El odio es uno de los peores sentimientos negativos que como la pena, la frustración, la culpa, los celos o la desesperación, envenenan la mente y nublan el alma, frente a los positivos (felicidad, alegría, amor, gratitud, compasión) que la iluminan. Pero odiar no consiste solo en insultar, denigrar o difamar. Exige desear el mal al odiado, y el peor de los males para quien ama la vida es arrebatársela.
Cada vez que un varón asesina a su mujer, esposa, amante, pareja, compañera, chica, ex o como se le quiera llamar (pero rechazo la etiqueta «crimen machista») se reproduce la misma reacción mediática, social y política de condena e indignación obvias ante un fenómeno que parece imposible detener. Pero nunca veo, leo ni escucho nada sobre un aspecto fundamental del asunto: su origen. Se supone que los asesinos de sus mujeres no solo no las odiaron siempre sino que un día se unieron enamorados.
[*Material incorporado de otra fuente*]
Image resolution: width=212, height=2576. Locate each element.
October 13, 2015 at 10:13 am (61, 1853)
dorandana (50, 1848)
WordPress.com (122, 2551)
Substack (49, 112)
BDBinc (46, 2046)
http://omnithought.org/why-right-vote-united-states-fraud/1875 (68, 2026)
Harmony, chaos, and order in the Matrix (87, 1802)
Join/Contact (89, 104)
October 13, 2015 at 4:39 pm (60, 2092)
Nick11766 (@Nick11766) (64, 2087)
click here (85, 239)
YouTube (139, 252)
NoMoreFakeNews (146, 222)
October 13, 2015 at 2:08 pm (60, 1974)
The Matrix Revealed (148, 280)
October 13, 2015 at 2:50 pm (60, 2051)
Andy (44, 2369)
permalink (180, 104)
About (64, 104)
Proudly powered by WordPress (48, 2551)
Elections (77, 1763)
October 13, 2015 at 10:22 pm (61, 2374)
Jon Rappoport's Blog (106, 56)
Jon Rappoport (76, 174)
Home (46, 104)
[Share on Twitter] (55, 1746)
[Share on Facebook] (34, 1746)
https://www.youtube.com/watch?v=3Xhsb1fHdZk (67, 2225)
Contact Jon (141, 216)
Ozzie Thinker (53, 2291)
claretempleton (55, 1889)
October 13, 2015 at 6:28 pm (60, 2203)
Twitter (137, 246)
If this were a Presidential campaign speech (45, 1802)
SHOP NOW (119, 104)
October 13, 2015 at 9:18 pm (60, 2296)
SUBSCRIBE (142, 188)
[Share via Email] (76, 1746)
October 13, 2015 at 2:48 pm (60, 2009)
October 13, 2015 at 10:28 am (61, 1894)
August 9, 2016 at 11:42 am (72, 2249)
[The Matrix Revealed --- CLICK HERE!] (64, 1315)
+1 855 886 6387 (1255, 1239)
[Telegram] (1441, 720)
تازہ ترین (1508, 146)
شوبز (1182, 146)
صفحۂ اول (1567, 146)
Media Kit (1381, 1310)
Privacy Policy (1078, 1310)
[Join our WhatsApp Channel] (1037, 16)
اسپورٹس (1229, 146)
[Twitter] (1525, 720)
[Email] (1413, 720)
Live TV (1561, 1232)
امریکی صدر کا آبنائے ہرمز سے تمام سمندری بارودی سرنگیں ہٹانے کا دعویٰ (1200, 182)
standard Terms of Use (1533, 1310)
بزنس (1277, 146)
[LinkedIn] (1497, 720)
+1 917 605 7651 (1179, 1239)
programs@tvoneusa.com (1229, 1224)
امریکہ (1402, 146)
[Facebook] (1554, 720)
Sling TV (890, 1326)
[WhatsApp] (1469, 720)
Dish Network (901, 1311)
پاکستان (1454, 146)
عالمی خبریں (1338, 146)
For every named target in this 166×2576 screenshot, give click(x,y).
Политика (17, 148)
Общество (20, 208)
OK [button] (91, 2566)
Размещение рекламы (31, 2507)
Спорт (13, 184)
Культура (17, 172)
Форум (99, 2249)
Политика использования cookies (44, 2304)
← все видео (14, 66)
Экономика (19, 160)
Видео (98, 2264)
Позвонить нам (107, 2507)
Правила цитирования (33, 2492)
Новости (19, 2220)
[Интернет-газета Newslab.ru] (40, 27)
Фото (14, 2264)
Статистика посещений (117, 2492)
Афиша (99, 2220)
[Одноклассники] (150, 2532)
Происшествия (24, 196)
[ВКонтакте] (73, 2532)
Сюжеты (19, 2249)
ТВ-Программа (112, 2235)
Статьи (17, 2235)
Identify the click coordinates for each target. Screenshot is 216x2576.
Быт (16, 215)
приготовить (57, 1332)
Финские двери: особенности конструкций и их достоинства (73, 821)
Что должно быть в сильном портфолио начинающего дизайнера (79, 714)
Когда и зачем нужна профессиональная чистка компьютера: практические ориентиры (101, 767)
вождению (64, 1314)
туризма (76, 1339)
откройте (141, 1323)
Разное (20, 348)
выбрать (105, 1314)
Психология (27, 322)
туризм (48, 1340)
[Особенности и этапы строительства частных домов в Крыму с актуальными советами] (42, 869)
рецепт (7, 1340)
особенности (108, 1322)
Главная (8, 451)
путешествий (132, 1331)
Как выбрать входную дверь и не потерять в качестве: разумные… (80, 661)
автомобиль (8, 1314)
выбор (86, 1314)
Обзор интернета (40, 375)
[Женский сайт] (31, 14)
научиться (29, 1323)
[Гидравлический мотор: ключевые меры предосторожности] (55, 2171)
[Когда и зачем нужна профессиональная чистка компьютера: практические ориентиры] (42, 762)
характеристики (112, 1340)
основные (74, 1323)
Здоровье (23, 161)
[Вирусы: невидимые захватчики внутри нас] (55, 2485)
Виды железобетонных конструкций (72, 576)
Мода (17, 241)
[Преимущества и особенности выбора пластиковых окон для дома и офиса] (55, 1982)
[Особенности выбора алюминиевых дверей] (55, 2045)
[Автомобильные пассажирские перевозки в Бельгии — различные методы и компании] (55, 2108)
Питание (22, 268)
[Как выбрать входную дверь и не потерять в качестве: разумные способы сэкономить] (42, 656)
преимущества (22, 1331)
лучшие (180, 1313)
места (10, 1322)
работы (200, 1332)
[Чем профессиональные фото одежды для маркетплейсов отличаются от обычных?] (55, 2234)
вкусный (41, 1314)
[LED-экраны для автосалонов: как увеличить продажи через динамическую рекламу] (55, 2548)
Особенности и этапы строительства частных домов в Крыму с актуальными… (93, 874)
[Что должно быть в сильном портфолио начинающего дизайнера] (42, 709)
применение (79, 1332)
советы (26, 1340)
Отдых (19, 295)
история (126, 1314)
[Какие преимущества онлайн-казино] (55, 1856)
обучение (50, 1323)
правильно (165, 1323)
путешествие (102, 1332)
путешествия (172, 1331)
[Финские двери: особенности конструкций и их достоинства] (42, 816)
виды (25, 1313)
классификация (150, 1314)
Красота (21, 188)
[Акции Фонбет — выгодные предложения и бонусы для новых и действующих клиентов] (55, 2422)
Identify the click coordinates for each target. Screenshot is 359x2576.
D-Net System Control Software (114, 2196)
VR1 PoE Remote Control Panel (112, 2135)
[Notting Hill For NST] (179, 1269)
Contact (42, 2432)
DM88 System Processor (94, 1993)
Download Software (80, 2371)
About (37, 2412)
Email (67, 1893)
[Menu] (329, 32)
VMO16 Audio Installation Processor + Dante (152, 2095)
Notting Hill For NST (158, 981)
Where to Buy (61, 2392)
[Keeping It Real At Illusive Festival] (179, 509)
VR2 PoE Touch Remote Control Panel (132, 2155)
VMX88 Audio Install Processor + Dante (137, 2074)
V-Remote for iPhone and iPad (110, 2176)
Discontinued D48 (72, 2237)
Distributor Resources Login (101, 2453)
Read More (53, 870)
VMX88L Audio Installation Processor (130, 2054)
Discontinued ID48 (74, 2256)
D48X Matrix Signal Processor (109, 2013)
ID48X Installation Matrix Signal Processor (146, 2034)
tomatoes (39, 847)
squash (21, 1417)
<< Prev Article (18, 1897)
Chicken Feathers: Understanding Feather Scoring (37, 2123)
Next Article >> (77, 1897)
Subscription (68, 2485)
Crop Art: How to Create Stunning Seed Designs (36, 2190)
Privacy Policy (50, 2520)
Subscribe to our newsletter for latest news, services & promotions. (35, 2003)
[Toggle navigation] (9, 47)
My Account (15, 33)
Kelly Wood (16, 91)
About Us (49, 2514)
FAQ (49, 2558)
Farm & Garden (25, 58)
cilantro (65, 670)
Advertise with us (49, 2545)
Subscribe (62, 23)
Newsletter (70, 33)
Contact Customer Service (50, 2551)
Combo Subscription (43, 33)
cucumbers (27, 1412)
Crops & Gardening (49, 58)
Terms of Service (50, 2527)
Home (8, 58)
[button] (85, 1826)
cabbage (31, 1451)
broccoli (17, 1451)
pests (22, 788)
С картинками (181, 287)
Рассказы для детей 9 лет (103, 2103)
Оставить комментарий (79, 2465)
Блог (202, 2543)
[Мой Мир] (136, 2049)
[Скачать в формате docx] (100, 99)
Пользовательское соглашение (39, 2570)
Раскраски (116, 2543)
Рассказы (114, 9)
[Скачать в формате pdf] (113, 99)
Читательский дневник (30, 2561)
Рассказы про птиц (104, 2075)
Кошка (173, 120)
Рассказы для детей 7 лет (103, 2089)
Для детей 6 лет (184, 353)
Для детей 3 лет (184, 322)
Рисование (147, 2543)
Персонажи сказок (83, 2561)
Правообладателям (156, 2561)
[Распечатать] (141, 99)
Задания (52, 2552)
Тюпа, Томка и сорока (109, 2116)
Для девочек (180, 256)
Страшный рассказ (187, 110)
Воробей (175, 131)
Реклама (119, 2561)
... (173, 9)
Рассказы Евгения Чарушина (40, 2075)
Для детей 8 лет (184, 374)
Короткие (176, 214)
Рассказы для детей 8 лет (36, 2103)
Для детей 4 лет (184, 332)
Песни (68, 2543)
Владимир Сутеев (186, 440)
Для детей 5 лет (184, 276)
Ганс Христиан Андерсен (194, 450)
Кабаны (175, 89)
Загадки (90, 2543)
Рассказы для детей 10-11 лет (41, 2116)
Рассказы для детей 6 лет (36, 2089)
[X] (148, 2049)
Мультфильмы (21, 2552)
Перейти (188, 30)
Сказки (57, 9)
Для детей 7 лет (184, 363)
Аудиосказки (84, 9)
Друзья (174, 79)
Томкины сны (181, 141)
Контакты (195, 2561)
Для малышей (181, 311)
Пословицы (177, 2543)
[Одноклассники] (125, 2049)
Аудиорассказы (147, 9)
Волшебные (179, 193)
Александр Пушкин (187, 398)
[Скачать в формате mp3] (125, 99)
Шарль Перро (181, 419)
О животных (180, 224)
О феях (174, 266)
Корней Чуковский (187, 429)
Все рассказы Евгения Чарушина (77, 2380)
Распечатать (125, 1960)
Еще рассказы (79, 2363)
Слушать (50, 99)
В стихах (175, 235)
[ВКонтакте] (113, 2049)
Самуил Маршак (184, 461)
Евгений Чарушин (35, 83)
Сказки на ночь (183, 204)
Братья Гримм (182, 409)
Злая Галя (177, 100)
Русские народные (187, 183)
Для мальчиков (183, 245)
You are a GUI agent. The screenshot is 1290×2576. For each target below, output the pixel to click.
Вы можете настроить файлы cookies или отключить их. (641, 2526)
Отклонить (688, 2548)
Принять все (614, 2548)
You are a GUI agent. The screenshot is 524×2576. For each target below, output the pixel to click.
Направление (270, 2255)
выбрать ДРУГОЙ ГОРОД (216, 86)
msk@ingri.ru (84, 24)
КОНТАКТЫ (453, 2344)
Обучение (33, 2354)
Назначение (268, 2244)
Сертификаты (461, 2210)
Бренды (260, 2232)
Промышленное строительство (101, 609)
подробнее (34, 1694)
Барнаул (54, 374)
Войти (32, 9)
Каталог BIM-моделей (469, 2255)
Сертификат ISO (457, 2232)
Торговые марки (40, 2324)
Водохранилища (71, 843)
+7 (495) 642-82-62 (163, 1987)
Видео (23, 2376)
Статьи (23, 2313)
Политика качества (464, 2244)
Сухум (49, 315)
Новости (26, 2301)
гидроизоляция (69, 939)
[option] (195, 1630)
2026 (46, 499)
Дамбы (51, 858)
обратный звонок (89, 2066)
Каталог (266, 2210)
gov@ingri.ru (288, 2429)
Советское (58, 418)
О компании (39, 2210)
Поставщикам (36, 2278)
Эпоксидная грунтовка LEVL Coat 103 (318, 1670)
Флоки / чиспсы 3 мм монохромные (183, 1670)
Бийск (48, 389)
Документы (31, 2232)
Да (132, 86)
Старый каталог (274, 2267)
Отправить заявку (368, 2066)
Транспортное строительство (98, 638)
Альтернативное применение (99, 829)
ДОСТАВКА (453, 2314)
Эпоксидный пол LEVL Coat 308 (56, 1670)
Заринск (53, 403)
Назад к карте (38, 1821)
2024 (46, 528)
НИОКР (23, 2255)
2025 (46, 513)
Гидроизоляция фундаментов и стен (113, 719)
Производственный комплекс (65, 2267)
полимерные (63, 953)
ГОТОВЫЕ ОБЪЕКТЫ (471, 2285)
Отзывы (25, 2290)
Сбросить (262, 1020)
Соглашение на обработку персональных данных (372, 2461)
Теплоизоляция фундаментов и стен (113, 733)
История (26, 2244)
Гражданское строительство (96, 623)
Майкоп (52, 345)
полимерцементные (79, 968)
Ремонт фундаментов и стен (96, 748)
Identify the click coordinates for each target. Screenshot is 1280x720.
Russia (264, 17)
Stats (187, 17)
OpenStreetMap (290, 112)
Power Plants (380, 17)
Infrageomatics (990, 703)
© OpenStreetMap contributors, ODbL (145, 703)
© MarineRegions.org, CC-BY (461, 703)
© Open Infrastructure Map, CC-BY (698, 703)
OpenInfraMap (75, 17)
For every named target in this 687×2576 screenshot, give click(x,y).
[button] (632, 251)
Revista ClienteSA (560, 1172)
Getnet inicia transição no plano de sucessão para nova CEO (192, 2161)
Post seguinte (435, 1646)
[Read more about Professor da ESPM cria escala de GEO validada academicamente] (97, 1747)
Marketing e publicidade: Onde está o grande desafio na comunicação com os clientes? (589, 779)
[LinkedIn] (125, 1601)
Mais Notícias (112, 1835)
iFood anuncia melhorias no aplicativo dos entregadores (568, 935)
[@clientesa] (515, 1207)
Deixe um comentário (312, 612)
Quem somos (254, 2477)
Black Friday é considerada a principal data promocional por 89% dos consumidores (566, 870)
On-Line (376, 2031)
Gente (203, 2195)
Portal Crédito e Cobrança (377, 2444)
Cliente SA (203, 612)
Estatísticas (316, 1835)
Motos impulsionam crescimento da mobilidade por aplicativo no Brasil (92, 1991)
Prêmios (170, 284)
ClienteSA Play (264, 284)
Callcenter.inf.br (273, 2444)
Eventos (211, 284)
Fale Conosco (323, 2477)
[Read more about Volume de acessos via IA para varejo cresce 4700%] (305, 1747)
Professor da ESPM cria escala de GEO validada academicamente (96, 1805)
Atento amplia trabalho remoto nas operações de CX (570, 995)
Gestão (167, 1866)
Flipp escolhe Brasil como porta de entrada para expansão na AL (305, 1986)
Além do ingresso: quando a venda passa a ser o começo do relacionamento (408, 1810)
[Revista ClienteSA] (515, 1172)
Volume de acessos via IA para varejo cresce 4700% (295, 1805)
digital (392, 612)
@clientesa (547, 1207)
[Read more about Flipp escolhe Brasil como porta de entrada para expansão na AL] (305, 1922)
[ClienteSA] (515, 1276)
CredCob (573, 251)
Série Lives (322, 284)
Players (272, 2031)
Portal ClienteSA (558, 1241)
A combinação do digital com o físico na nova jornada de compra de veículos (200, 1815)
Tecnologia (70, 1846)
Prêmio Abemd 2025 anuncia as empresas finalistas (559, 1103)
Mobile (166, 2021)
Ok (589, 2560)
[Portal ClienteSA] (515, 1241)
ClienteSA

Entonces, ¿por qué oscuros recovecos transcurre el tenebroso viaje entre el amor hasta que la muerte los separe y la muerte por desamor? ¿En qué momento del trayecto germina la semilla del odio en el corazón del potencial asesino? ¿Qué gota de veneno letal trastorna la mente de quien mata a su antigua amada, a menudo pagando el precio de su propia vida? O, para más horror y esta vez bien cercano, la de inocentes criaturas supuestamente engendradas en un acto de amor pero utilizadas como devastadoras armas cargadas de odio mortal.
Concentrarse en la calle después de cada nuevo asesinato para lanzar consignas contra la «lacra de la violencia machista» y recogerse hasta el siguiente está muy bien, pero mientras no se aborde el problema con mentalidad científica, más allá de la repulsa emocional, no mejorará su prevención. No basta con montar vigilias, dictar órdenes de alejamiento u observar el fenómeno desde un despacho. Es necesario practicar la autopsia a la pareja fracasada del modo más trágico, diseccionando las entrañas de su convivencia caso por caso en busca del tejido dañado para averiguar cómo, cuándo y por qué comenzó la degeneración maligna del afecto en rencor. Solo identificando las situaciones que la provocan podrá plantearse una terapia preventiva efectiva, pues en los casos sin antecedentes la tragedia resulta imprevisible. Esto requeriría un ambicioso y riguroso programa de educación e investigación, pero esta sociedad, con sus líderes al frente, solo sabe reaccionar desahogando la impotencia tras una pancarta en cada nuevo uxoricidio (así se dice en castellano matar un hombre a su mujer, que no hembra), gastando recursos en propaganda tan bienintencionada como ineficaz y, de paso, denigrando al varón llamándolo macho («animal del sexo masculino» y «mulo», según el DRAE), lo que también debiera considerarse violencia de género, aunque sea verbal.